• _INPUT DATA_:
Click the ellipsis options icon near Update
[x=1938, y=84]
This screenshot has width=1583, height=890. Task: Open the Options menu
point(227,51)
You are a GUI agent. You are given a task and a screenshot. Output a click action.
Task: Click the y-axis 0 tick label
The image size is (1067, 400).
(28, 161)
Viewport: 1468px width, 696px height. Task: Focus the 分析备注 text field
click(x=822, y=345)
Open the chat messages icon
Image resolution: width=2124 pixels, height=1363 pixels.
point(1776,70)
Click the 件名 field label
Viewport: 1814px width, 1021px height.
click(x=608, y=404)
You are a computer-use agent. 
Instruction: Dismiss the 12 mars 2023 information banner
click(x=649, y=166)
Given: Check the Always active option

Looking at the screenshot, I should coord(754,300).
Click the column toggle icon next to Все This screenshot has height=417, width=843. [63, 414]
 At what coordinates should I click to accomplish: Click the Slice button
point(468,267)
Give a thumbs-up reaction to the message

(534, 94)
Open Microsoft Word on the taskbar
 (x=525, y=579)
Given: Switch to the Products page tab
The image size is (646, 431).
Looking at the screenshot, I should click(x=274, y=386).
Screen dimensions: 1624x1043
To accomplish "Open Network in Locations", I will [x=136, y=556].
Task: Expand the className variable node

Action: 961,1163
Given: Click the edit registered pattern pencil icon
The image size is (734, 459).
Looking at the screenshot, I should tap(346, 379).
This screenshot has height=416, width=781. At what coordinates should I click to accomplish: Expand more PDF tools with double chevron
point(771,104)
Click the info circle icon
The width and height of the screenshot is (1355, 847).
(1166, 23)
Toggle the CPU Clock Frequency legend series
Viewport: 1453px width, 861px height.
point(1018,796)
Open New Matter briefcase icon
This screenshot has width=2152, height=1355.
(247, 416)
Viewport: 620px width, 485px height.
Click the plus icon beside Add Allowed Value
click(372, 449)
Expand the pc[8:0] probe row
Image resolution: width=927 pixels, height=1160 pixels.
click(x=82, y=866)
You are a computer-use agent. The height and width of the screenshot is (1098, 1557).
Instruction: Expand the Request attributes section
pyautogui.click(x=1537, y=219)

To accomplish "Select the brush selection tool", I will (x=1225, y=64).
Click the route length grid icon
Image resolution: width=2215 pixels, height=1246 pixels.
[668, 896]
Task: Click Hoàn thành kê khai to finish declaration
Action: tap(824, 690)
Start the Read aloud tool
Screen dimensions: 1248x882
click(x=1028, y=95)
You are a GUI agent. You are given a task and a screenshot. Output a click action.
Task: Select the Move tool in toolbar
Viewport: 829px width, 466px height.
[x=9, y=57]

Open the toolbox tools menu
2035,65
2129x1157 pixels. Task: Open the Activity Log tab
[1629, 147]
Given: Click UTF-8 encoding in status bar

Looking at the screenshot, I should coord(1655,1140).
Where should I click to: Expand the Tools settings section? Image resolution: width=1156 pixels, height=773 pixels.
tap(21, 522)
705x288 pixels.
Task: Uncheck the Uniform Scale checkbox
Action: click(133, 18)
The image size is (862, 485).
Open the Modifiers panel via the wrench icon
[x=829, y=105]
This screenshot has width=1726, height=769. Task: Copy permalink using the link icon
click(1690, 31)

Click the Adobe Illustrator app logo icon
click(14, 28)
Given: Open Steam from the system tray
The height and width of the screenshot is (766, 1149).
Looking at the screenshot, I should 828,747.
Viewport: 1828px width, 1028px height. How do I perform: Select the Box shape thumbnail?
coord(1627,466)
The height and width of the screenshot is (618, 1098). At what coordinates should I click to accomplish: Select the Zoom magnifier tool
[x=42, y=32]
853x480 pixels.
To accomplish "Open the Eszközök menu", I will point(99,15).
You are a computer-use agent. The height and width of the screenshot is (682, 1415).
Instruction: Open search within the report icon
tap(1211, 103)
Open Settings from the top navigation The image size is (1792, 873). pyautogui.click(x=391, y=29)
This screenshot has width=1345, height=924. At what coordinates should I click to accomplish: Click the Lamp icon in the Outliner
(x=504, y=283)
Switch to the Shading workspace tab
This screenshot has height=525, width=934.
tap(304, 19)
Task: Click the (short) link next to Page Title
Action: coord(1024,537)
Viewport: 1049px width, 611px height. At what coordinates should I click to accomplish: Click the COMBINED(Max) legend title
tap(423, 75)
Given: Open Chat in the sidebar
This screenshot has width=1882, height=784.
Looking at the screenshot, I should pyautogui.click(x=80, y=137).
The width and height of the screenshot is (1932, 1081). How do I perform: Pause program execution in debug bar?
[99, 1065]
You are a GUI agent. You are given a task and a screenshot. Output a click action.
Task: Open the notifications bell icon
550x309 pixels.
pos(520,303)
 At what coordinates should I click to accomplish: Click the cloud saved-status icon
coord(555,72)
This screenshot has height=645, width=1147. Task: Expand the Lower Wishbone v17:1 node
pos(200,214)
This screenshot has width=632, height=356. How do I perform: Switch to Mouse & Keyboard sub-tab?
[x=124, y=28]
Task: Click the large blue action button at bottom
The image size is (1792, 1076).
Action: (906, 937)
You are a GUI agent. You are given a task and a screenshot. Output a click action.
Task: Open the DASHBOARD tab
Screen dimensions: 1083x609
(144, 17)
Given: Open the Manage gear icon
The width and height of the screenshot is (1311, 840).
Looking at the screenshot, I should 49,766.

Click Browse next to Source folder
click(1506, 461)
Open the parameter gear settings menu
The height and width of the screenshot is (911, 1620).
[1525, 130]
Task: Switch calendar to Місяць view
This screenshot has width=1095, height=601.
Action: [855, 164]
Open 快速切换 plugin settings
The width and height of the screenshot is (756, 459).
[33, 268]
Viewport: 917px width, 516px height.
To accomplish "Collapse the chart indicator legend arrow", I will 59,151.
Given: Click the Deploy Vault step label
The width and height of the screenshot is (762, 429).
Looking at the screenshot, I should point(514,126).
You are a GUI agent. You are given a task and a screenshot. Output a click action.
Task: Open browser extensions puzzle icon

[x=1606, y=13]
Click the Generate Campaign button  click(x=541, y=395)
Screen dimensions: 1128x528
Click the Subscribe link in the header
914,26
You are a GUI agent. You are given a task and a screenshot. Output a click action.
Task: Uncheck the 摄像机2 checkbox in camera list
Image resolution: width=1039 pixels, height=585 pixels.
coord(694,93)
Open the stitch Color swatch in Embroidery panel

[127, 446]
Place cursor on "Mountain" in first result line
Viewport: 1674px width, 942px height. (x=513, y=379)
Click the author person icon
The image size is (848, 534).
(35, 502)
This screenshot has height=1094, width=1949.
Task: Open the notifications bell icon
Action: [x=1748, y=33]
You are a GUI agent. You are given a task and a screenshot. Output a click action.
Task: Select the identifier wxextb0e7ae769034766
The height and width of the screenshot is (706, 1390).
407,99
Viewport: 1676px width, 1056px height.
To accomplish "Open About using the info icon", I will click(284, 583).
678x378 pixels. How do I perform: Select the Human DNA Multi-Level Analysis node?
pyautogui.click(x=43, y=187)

• _WHAT YOU SHOULD DO_:
Your task is to transcribe the material exactly.

• _REPLY TO THE TASK_:
Click the ellipsis options icon near Update
[x=1938, y=84]
This screenshot has width=1583, height=890. Task: Open the Options menu
point(227,51)
You are a GUI agent. You are given a task and a screenshot. Output a click action.
Task: Click the y-axis 0 tick label
The image size is (1067, 400).
(28, 161)
Viewport: 1468px width, 696px height. Task: Focus the 分析备注 text field
click(x=822, y=345)
Open the chat messages icon
Image resolution: width=2124 pixels, height=1363 pixels.
point(1776,70)
Click the 件名 field label
Viewport: 1814px width, 1021px height.
click(x=608, y=404)
You are a computer-use agent. 
Instruction: Dismiss the 12 mars 2023 information banner
click(x=649, y=166)
Given: Check the Always active option

Looking at the screenshot, I should coord(754,300).
Click the column toggle icon next to Все This screenshot has height=417, width=843. [63, 414]
 At what coordinates should I click to accomplish: Click the Slice button
point(468,267)
Give a thumbs-up reaction to the message

(534, 94)
Open Microsoft Word on the taskbar
 (x=525, y=579)
Given: Switch to the Products page tab
The image size is (646, 431).
Looking at the screenshot, I should click(x=274, y=386).
Screen dimensions: 1624x1043
To accomplish "Open Network in Locations", I will [x=136, y=556].
Task: Expand the className variable node

Action: 961,1163
Given: Click the edit registered pattern pencil icon
The image size is (734, 459).
Looking at the screenshot, I should tap(346, 379).
This screenshot has height=416, width=781. At what coordinates should I click to accomplish: Expand more PDF tools with double chevron
point(771,104)
Click the info circle icon
The width and height of the screenshot is (1355, 847).
(1166, 23)
Toggle the CPU Clock Frequency legend series
Viewport: 1453px width, 861px height.
point(1018,796)
Open New Matter briefcase icon
This screenshot has width=2152, height=1355.
(247, 416)
Viewport: 620px width, 485px height.
Click the plus icon beside Add Allowed Value
click(372, 449)
Expand the pc[8:0] probe row
Image resolution: width=927 pixels, height=1160 pixels.
click(x=82, y=866)
You are a computer-use agent. The height and width of the screenshot is (1098, 1557).
Instruction: Expand the Request attributes section
pyautogui.click(x=1537, y=219)

To accomplish "Select the brush selection tool", I will (x=1225, y=64).
Click the route length grid icon
Image resolution: width=2215 pixels, height=1246 pixels.
[668, 896]
Task: Click Hoàn thành kê khai to finish declaration
Action: tap(824, 690)
Start the Read aloud tool
Screen dimensions: 1248x882
click(x=1028, y=95)
You are a GUI agent. You are given a task and a screenshot. Output a click action.
Task: Select the Move tool in toolbar
Viewport: 829px width, 466px height.
[x=9, y=57]

Open the toolbox tools menu
2035,65
2129x1157 pixels. Task: Open the Activity Log tab
[1629, 147]
Given: Click UTF-8 encoding in status bar

Looking at the screenshot, I should coord(1655,1140).
Where should I click to: Expand the Tools settings section? Image resolution: width=1156 pixels, height=773 pixels.
tap(21, 522)
705x288 pixels.
Task: Uncheck the Uniform Scale checkbox
Action: click(133, 18)
The image size is (862, 485).
Open the Modifiers panel via the wrench icon
[x=829, y=105]
This screenshot has width=1726, height=769. Task: Copy permalink using the link icon
click(1690, 31)

Click the Adobe Illustrator app logo icon
click(14, 28)
Given: Open Steam from the system tray
The height and width of the screenshot is (766, 1149).
Looking at the screenshot, I should 828,747.
Viewport: 1828px width, 1028px height. How do I perform: Select the Box shape thumbnail?
coord(1627,466)
The height and width of the screenshot is (618, 1098). At what coordinates should I click to accomplish: Select the Zoom magnifier tool
[x=42, y=32]
853x480 pixels.
To accomplish "Open the Eszközök menu", I will point(99,15).
You are a computer-use agent. The height and width of the screenshot is (682, 1415).
Instruction: Open search within the report icon
tap(1211, 103)
Open Settings from the top navigation The image size is (1792, 873). pyautogui.click(x=391, y=29)
This screenshot has width=1345, height=924. At what coordinates should I click to accomplish: Click the Lamp icon in the Outliner
(x=504, y=283)
Switch to the Shading workspace tab
This screenshot has height=525, width=934.
tap(304, 19)
Task: Click the (short) link next to Page Title
Action: coord(1024,537)
Viewport: 1049px width, 611px height. At what coordinates should I click to accomplish: Click the COMBINED(Max) legend title
tap(423, 75)
Given: Open Chat in the sidebar
This screenshot has width=1882, height=784.
Looking at the screenshot, I should pyautogui.click(x=80, y=137).
The width and height of the screenshot is (1932, 1081). How do I perform: Pause program execution in debug bar?
[99, 1065]
You are a GUI agent. You are given a task and a screenshot. Output a click action.
Task: Open the notifications bell icon
550x309 pixels.
pos(520,303)
 At what coordinates should I click to accomplish: Click the cloud saved-status icon
coord(555,72)
This screenshot has height=645, width=1147. Task: Expand the Lower Wishbone v17:1 node
pos(200,214)
This screenshot has width=632, height=356. How do I perform: Switch to Mouse & Keyboard sub-tab?
[x=124, y=28]
Task: Click the large blue action button at bottom
The image size is (1792, 1076).
Action: (906, 937)
You are a GUI agent. You are given a task and a screenshot. Output a click action.
Task: Open the DASHBOARD tab
Screen dimensions: 1083x609
(144, 17)
Given: Open the Manage gear icon
The width and height of the screenshot is (1311, 840).
Looking at the screenshot, I should 49,766.

Click Browse next to Source folder
click(1506, 461)
Open the parameter gear settings menu
The height and width of the screenshot is (911, 1620).
[1525, 130]
Task: Switch calendar to Місяць view
This screenshot has width=1095, height=601.
Action: [855, 164]
Open 快速切换 plugin settings
The width and height of the screenshot is (756, 459).
[33, 268]
Viewport: 917px width, 516px height.
To accomplish "Collapse the chart indicator legend arrow", I will 59,151.
Given: Click the Deploy Vault step label
The width and height of the screenshot is (762, 429).
Looking at the screenshot, I should point(514,126).
You are a GUI agent. You are given a task and a screenshot. Output a click action.
Task: Open browser extensions puzzle icon

[x=1606, y=13]
Click the Generate Campaign button  click(x=541, y=395)
Screen dimensions: 1128x528
Click the Subscribe link in the header
914,26
You are a GUI agent. You are given a task and a screenshot. Output a click action.
Task: Uncheck the 摄像机2 checkbox in camera list
Image resolution: width=1039 pixels, height=585 pixels.
coord(694,93)
Open the stitch Color swatch in Embroidery panel

[127, 446]
Place cursor on "Mountain" in first result line
Viewport: 1674px width, 942px height. (x=513, y=379)
Click the author person icon
The image size is (848, 534).
(35, 502)
This screenshot has height=1094, width=1949.
Task: Open the notifications bell icon
Action: [x=1748, y=33]
You are a GUI agent. You are given a task and a screenshot. Output a click action.
Task: Select the identifier wxextb0e7ae769034766
The height and width of the screenshot is (706, 1390).
407,99
Viewport: 1676px width, 1056px height.
To accomplish "Open About using the info icon", I will click(284, 583).
678x378 pixels. How do I perform: Select the Human DNA Multi-Level Analysis node?
pyautogui.click(x=43, y=187)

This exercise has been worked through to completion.